Evolution of the blue cup, Part 1, drawing and painting in watercolor
Most of my students are absolute beginners in drawing. All of them expressed interest in doing watercolor still life, floral and some scenery paintings. Drawing from a real object is not the same as tracing a photo. Photography is already flat, and we don’t have to transfer anything in our imagination. We were following the basic steps for getting our basic shapes somehow right. My advice would be this: if you ever want to learn drawing freehand without copying ready images, start with drawing real objects. Even though first results are usually not breathtaking, improvement is steady, and this ability progresses with every new drawing one does. This actually means to exercise and develop our visual perception, to enhance the way we are seeing things. Everybody sees the same object in a slightly different way, and that doesn’t involve only one’s eyesight. Being able to transfer onto paper or canvas what we are seeing requires to know what we are looking for and what some particular object has which is worth implementing, keeping, emphasizing, enlarging, reducing, omitting, reproducing or transferring.
Almost after each class students would say that they are never going to look at some simple object the same way again would that be cup, carrot, flower, tree or sky. That’s exactly what I’m aiming for: to start noticing things which otherwise would draw no attention to them: shadows, values, colors, shapes, proportion and relationship within and between objects.
The beginner class means to start with explanations and demos about pencils, pencil lines, erasers, papers, brushes, brush strokes, ways of mixing up paint, mixing colors and finally applying paint on paper. Students who want to just try drawing and painting usually don’t have the best quality paper, brushes or paints. We are not using any masking fluid because the class is too short to wait until it would dry. The most embarrassing part usually is the bad quality watercolor paper. It almost seems that some Canson or Strathmore watercolor papers should have warning on them: do not use for watercolor painting. The weight was acceptable, it was cold pressed paper, but sometimes it was coming off in layers, not absorbing anything and so on. Well, we had to use what was available.
We began with mapping the paper: we allocated some spot to each object and did a very simple outline drawing.
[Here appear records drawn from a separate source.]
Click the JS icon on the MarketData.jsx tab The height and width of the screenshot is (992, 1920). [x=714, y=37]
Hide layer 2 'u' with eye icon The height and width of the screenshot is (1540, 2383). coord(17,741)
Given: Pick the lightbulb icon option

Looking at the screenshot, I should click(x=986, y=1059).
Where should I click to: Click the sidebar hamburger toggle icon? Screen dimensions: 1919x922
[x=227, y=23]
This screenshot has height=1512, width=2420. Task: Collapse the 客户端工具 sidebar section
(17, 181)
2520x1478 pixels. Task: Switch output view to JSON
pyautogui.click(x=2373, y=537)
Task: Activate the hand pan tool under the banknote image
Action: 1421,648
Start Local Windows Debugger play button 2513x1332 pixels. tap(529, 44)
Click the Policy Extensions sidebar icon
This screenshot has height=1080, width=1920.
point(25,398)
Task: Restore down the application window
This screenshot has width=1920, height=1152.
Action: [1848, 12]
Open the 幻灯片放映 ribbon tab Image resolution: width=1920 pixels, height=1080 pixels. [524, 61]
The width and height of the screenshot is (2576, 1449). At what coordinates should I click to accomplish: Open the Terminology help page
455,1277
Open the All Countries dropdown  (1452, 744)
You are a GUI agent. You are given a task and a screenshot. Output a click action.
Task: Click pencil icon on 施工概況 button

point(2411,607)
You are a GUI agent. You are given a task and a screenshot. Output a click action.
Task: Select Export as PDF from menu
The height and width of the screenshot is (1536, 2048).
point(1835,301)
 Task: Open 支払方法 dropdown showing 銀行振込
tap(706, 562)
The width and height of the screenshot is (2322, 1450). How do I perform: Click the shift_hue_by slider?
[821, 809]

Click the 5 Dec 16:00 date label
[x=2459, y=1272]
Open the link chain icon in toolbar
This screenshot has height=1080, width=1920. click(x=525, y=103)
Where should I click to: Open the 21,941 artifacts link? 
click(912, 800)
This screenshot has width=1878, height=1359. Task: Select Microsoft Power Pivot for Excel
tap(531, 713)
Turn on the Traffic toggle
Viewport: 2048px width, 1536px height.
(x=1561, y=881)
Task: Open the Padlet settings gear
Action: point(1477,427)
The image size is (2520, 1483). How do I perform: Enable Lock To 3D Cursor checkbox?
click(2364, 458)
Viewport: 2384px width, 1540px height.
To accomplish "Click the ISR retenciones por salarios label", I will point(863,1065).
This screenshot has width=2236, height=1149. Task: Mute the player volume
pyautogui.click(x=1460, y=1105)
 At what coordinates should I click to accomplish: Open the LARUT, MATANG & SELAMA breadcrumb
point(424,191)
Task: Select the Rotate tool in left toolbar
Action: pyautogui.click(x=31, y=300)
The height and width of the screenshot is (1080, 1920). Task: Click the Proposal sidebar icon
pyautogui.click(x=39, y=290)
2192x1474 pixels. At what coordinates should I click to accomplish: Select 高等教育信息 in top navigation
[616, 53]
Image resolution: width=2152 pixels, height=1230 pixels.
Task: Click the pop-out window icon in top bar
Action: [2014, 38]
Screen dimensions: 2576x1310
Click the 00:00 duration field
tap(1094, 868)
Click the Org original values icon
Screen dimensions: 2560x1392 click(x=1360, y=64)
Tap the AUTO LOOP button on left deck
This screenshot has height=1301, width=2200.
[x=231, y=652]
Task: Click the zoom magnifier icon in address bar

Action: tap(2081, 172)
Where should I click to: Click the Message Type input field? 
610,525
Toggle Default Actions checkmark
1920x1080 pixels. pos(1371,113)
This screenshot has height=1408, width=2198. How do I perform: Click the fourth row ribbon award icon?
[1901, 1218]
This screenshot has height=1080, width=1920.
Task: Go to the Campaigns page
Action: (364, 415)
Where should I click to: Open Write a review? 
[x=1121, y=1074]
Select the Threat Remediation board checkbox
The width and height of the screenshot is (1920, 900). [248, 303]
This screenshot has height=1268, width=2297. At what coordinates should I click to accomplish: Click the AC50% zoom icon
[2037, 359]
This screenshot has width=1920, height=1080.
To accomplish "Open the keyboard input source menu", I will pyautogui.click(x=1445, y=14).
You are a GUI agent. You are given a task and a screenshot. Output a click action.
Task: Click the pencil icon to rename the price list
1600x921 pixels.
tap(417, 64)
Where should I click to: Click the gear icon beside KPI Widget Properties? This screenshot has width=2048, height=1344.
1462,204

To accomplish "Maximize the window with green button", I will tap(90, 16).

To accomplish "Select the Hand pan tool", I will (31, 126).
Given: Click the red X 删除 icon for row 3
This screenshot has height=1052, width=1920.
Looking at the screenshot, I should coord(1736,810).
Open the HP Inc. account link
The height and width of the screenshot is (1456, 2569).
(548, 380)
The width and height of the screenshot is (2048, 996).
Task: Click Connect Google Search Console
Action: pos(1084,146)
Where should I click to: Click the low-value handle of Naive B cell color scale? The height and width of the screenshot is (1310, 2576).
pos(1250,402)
That sounds very easy; however, it took a while. Yet, we were trying out something completely new and not experienced before.
We applied the first washes. That took a while, as well. Beginner class is a very special one because people are expecting to make some discoveries and gain absolutely fresh experiences here. It’s not the same as a workshop with painters who already know what that’s going to be like.
My experience shows the following: students who have always been using photos cannot adjust to or it is more difficult for them to switch over to drawing from real life objects. Some of them were using grids, scaling and measuring each square, after that they drew in whatever was in the particular spot and accordingly applied paint. Some told they were unable to see shadows and shapes when there was a real set-up of some fruits, vegetables or other items.
Even though the first drawings may not be perfect, results will get better after a while, and there will be less and less objects which one cannot draw. Patience is still needed. I hope nobody expects to become a master in drawing just during one or two classes. Repeating at home what was learned in the classroom would be fantastic, too bad, many students don’t have time for that.
In my opinion, the best is: simply draw as much as you can, whenever time allows. It is not that important what the actual object is.
How else does exercising and practicing visual perception work? It facilitates the visual memory and some other brain functions. There is evidence that education and learning produce favorable changes in the brain regardless of age. Drawing and painting are always useful for stimulating the brain activity. Learning over time enhances memory and, thus, facilitates the survival of new brain cells.